Simultaneous Development and Validation of an HPLC Method for the Determination of Furosemide and Its Degraded Compound in Pediatric Extemporaneous Furosemide Oral Solution.

Furosemide (FUR) is a loop diuretic widely used in pediatric care. However, no standardized oral liquid formulation exists due to degradation concerns, particularly the formation of furosemide-related compound B (FUR-B). This study aimed to develop and validate the HPLC method for the simultaneous quantification of FUR, FUR-B, methylparaben (MP), and propylparaben (PP) in pediatric extemporaneous oral solutions. Chromatographic separation was achieved using a Symmetry^® C18 column (4.6 × 250 mm, 5 µm) with a mobile phase of 0.1% acetic acid in water and acetonitrile (60:40, v/v) at 1.0 mL/min of flow with injection volume at 10 µL. Detection at 272 nm provided optimal sensitivity, especially for low concentrations of FUR-B. Forced degradation confirmed baseline separation of FUR from its degradation products. The condition showed high linearity (R² > 0.995), accuracy (recoveries 98.2-101.0%), and precision (RSD ≤ 2%). Robustness and ruggedness tests under varied conditions, analysts, and intra-day yielded consistent performance.
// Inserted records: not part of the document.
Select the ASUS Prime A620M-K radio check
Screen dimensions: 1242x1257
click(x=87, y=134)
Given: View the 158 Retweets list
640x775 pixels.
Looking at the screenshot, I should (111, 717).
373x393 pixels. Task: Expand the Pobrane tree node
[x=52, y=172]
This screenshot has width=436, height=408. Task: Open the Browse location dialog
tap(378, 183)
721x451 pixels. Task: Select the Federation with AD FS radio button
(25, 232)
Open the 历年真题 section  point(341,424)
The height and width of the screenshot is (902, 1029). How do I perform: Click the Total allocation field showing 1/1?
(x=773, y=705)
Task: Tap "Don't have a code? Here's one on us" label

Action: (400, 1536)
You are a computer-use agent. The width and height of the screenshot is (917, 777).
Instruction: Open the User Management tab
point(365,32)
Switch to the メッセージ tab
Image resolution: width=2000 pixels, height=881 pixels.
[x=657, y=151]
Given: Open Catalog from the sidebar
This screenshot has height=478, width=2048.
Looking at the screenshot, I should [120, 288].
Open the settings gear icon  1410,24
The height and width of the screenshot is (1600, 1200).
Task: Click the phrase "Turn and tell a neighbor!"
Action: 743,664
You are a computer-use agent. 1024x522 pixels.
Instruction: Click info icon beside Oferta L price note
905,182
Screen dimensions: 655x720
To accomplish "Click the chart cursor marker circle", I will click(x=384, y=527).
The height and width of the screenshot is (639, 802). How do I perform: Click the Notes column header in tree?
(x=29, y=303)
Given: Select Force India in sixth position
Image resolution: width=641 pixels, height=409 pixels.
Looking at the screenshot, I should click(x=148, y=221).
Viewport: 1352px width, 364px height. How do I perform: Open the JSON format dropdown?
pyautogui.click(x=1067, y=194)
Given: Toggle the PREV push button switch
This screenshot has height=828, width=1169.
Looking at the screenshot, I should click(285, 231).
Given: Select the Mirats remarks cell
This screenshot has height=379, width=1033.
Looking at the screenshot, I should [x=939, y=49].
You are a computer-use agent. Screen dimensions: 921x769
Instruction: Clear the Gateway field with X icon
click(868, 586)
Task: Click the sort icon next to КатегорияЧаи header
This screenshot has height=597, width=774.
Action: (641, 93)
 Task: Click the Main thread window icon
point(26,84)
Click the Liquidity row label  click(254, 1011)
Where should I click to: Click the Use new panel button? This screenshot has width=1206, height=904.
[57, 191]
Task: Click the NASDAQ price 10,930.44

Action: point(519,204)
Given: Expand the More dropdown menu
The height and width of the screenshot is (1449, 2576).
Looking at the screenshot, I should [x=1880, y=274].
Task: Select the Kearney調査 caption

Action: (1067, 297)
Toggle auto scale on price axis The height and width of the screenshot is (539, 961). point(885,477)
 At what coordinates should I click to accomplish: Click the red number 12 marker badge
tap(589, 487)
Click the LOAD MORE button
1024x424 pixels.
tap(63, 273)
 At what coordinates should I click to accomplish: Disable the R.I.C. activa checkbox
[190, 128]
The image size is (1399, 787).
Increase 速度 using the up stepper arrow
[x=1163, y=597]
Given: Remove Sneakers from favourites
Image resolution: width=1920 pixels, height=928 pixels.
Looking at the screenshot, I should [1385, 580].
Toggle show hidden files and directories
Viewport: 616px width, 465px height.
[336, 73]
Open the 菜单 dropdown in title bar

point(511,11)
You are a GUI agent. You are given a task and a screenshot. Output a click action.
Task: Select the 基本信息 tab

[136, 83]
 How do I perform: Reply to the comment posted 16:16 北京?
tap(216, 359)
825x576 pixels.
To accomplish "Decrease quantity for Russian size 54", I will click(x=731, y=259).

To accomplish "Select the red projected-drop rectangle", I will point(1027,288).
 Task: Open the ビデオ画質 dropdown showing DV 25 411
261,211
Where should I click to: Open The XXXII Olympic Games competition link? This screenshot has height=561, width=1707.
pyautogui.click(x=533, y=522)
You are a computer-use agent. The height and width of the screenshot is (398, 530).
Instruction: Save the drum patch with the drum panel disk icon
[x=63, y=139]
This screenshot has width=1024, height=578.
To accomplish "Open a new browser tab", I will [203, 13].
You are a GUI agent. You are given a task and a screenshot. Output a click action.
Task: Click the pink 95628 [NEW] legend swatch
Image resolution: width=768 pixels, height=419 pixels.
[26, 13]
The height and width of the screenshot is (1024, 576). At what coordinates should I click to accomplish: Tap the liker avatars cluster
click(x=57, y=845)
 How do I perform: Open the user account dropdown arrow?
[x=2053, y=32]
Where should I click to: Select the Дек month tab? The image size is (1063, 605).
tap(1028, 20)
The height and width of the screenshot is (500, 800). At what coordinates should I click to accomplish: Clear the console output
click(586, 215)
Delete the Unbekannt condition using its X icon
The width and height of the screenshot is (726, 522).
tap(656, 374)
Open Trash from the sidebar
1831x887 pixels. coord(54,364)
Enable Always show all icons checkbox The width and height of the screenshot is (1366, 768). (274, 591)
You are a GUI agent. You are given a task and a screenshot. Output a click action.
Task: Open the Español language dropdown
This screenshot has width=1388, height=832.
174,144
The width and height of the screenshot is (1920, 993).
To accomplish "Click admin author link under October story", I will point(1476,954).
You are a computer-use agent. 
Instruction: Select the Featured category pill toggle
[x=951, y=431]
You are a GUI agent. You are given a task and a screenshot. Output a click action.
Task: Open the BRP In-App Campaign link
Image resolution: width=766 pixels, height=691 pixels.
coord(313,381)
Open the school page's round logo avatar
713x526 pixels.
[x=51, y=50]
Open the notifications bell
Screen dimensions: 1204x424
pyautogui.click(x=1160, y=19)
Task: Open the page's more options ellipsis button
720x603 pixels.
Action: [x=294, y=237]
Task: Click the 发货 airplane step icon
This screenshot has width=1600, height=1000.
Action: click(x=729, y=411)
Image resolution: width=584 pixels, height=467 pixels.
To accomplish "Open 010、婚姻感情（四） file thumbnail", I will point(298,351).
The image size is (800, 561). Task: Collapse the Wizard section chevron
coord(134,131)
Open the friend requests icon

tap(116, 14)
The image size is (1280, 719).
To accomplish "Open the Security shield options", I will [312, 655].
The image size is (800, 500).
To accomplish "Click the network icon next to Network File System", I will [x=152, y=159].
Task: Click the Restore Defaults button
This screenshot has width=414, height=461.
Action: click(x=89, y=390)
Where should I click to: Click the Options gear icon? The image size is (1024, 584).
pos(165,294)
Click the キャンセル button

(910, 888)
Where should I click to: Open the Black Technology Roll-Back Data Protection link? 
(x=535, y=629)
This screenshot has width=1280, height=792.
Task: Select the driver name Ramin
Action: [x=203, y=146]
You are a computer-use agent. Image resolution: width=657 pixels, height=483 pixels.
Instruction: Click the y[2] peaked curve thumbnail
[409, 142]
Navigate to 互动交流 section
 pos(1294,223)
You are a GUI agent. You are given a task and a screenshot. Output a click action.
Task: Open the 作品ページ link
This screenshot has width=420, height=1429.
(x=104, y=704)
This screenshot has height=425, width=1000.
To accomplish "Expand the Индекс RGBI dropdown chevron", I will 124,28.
Application to extemporaneous formulations showed that refrigeration (2-8 °C) retained initial composition, while elevated temperatures (30 °C and 40 °C) promoted FUR degradation, with FUR-B increasing to 6.84% after 90 days and greater MP and PP degradation. This validated method offers a reliable analytical tool for monitoring chemical changes and supporting quality control of pediatric FUR extemporaneous formulations.